Cyclic antimicrobial peptides based on Limulus anti-LPS factor for neutralization of lipopolysaccharide

Abstract

Bacterial endotoxin (lipopolysaccharide, LPS) is responsible for the septic shock syndrom. As potential therapeutic agents cyclic cationic antimicrobial peptides of different length, based on the Limulus anti-lipopolysaccharide factor (LALF), were synthesized, and their interaction with LPS was characterized physico-chemically and related to results in biological assays. All peptides inhibited the LPS-induced cytokine production in human mononuclear cells and the Limulus amebocyte lysate in a concentration-dependent way, with the peptide comprising the complete LPS-binding loop of the LALF (cLALF22) being the most effective. The peptides were neither cytotoxic nor hemolytic, except a slight effect of cLALF22. The peptides were able to displace Ca2+ cations from a LPS monolayer, with cLALF22 being again most effective in accordance with results from isothermal titration calorimetry, in which saturation of binding was observed at an equimolar [cLALF22]:[LPS] ratio, and at a ratio 2–2.5 for the other peptides. For cLALF22, zeta (ξ) potential experiments exhibited a complete compensation of the negative charges of LPS, whereas for the other peptides a residual negative potential of −20 to −40 mV was found.

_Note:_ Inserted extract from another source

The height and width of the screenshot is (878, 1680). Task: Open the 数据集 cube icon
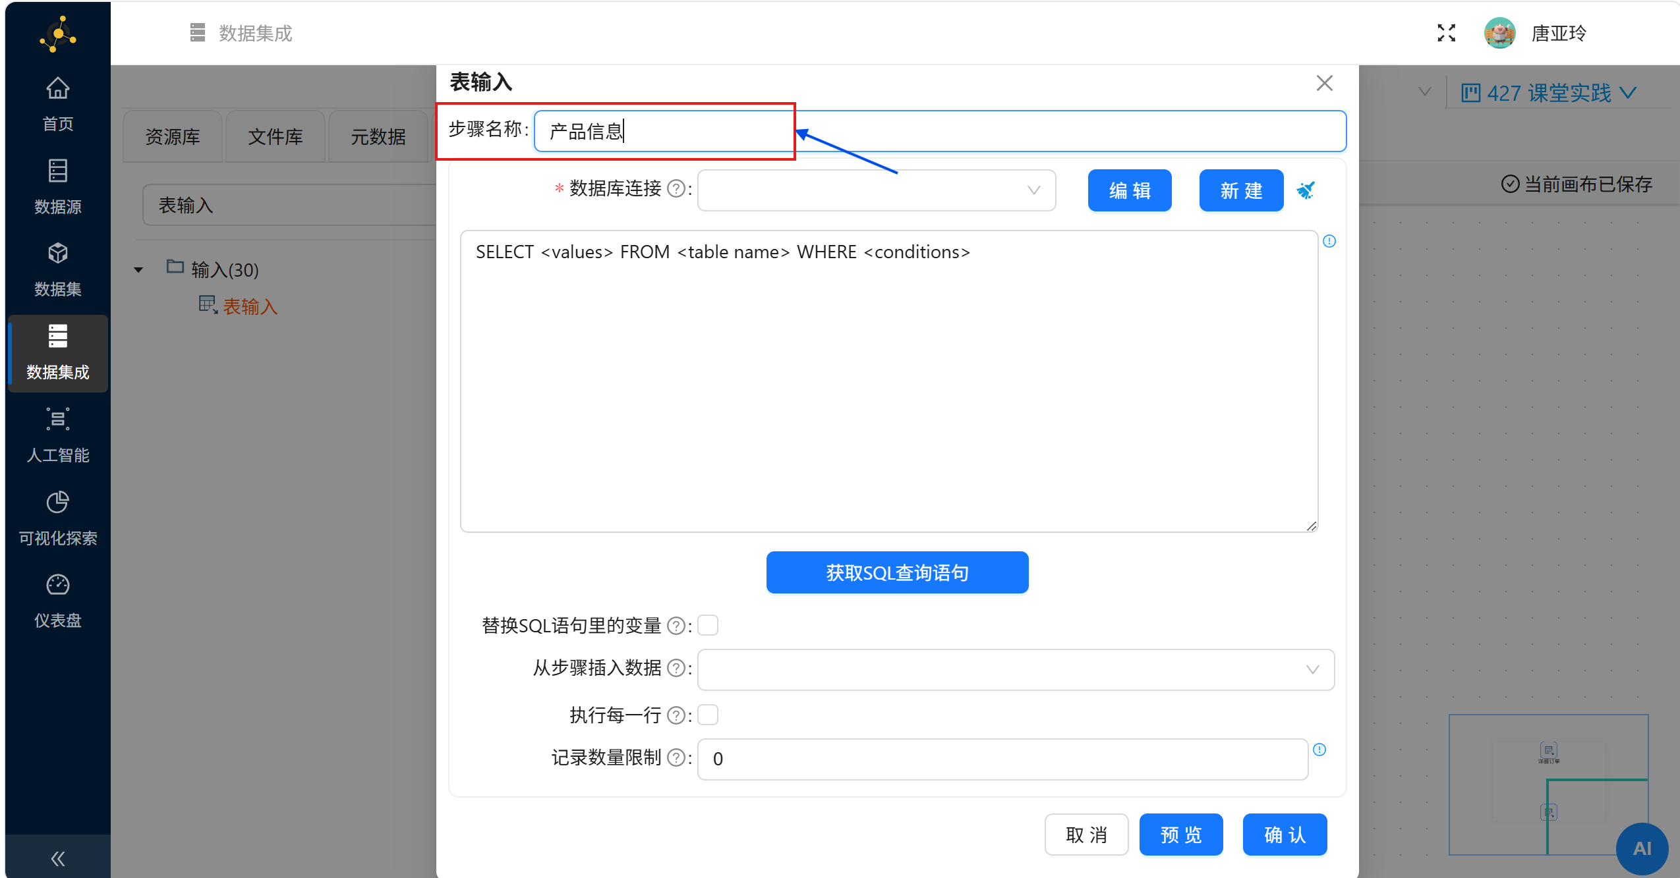(x=57, y=254)
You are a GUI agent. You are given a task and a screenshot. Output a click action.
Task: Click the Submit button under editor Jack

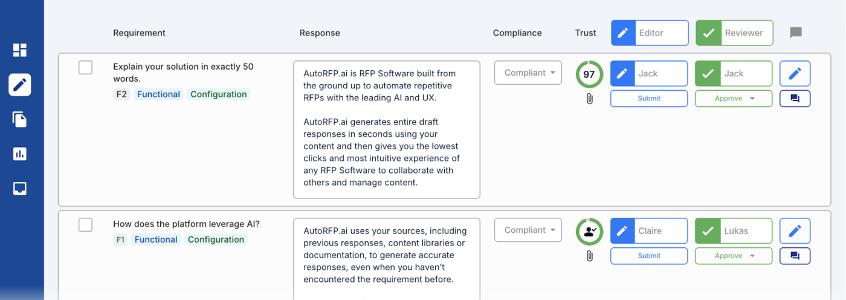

X-ray diffraction experiments showed that the mixed unilamellar/cubic inverted aggregate structure of the lipid A part of LPS was converted into a multilamellar one. The gel to liquid crystalline phase transition of the acyl chains of LPS was changed upon cLALF22 binding, leading to a clear fluidization, which was not observed or only to a lesser degree for the other peptides. The affinity of the peptides for LPS led to a reduced binding of lipopolysaccharide-binding protein (LBP) to target membranes and hence to an inhibition of cytokine induction in human mononuclear cells.